The future of digital targeting

Georgina Wall
By Georgina Wall | 22 March 2021
 
Georgina Wall

Georgina Wall, national head of product, Resolution Digital. 

Recently, Google announced they would not invest in building alternative methods of identification once third-party cookies are no more. Once we finally wave goodbye to the cookie, Google will instead lean on their "Floc" solution (federated learning of cohorts), which will essentially group similar behaviours and attributes in a cohort group, to be used for targeting.

Removing the use of identifiers within their advertising ecosystem means we will experience a shift from ‘one to one’ targeting capabilities to a ‘one to many’ approach to targeting. Whilst this may seem counterproductive, the investment Google have made into their machine learning capabilities over recent years has placed them in a favourable position to maintain advertising effectiveness, without the need for personal identifiers.
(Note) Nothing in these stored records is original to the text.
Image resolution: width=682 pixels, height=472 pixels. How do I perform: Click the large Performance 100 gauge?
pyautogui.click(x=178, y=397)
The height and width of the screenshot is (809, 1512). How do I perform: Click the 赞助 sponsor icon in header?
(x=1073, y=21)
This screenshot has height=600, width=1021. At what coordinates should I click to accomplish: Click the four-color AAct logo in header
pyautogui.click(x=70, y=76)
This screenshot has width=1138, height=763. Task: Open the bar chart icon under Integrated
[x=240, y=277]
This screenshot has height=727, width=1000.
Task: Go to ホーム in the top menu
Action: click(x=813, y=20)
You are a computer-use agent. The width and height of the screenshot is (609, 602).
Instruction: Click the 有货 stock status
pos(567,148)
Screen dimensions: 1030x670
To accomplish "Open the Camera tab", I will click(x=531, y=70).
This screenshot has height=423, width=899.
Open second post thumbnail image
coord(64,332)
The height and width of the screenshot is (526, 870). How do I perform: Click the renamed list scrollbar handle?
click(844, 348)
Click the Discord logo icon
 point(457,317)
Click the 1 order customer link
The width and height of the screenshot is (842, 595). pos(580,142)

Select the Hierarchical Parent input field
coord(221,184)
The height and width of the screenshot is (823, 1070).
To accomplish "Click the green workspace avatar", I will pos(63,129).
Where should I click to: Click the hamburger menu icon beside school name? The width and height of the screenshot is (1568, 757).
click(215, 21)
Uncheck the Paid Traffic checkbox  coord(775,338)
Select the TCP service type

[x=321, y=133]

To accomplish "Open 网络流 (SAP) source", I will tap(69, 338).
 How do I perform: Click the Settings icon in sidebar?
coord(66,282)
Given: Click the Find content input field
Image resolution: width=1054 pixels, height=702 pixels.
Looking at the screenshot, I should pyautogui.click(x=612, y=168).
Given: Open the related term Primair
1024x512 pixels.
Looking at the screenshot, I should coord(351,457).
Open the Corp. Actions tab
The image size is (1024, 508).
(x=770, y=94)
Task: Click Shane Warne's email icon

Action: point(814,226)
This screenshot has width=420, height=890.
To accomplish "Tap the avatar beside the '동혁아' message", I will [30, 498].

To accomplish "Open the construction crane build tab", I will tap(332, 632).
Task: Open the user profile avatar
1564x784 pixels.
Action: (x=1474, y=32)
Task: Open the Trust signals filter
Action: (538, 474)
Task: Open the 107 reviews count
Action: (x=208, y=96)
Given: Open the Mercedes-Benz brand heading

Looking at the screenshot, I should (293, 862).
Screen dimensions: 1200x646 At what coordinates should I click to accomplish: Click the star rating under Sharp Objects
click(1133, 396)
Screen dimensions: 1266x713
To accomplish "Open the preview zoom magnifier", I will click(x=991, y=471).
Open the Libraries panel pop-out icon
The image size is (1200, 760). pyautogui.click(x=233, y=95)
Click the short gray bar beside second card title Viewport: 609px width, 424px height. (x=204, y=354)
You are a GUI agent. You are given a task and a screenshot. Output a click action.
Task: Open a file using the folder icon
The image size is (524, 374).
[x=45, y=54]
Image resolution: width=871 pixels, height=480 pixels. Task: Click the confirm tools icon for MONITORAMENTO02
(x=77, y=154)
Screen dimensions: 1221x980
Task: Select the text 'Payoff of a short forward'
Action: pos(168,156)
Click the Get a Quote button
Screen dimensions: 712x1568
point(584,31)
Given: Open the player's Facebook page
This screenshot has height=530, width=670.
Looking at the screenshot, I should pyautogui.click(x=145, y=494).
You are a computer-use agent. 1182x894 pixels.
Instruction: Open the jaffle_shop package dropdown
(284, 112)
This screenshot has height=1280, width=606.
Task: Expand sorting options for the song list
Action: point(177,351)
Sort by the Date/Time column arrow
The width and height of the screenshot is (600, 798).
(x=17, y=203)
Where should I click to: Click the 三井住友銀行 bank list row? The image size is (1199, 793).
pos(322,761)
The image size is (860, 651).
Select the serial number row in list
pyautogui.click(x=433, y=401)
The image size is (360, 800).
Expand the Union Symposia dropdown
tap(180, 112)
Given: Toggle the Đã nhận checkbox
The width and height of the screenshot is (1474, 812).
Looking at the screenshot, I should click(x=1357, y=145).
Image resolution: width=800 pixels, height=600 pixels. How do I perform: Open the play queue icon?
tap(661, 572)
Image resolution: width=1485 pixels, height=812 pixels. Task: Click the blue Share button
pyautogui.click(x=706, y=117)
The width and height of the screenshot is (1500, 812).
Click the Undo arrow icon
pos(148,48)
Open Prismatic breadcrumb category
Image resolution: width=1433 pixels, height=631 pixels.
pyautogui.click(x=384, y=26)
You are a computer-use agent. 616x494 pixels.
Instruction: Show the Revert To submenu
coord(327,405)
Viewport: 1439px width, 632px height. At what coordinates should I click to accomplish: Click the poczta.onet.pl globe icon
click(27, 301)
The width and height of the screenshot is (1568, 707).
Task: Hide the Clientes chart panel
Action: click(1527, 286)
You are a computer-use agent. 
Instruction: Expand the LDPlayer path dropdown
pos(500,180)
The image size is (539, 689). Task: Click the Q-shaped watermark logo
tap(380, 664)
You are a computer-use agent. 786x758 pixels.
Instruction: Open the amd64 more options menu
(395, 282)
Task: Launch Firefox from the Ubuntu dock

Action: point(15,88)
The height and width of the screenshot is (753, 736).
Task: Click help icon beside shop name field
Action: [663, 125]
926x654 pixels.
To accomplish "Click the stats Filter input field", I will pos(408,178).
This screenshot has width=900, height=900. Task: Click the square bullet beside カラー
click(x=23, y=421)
Their accelerated investment into product development, notably the evolution of their automated campaign and optimisation types, has given Google's entities the edge over their competitors from a futureproofing perspective. Their algorithms are now so advanced they will be able to maintain advertising effectiveness, despite less granular means of user identification.

Similarly, Facebook is investing in product development such as their Aggregated Event Management (AEM),
which works to group behaviours and attributes for targeting effectiveness by solving smaller pool sizes,
improving the number of available signals to the machine for optimisation purposes.

What about the advertising scale?
The walled garden approach is favourable for the tech giants like Google, where ingesting first-party data to their clean room "Google Ads Data Hub" works to centralise data, including mobile app data sets, in a "privacy-centric" way.

This means that although you cannot surface the original data sets, users gain an overarching view of campaign performance across the Google ecosystem and can activate against them, therefore creating a strong case for ongoing investment into the Google tech stack as a whole.

Outside of the walled gardens, the outliers, such as open web inventory, are also working to resolve the diminishing cookies. They are creating more universal open-web solutions, which assign a proxy ID to a user across a group of relevant placements, aiming to maintain scale and efficiency through the strength in numbers approach.

Conclusion: Is this the end of retargeting?
Use of First-party data from your Customer Relationship Management (CRM) system will still be available in the future. However, we see platform optimisation tools pivot to futureproofing their own advertising products against the diminishing audience signals we anticipate due to increasing privacy restrictions across both web and app inventory.

The reduction in advertising identifiers means this is primarily focussed on developing goal-based bidding methods, as opposed to reaching individuals in a traditional retargeting way.

Goal-based bidding capabilities have become a key focus within the digital advertising space over recent years, not just with Google but will all major platforms.

The impact of this is that advertisers are now shifting their attitude. Their campaigns are targeted towards an objective rather than an audience to drive efficiencies. It's evident in recent years that, while prospecting and retargeting lines have become blurred, best practices are skewing towards broader targeting pools, underpinned by automated bidding solutions focussed on driving the overarching campaign objective.

Increasingly automated campaign types will continue to be more and more prevalent in the future, across all major platforms – to futureproof your own strategy, it is essential to remain agile and adapt to the changing digital climate.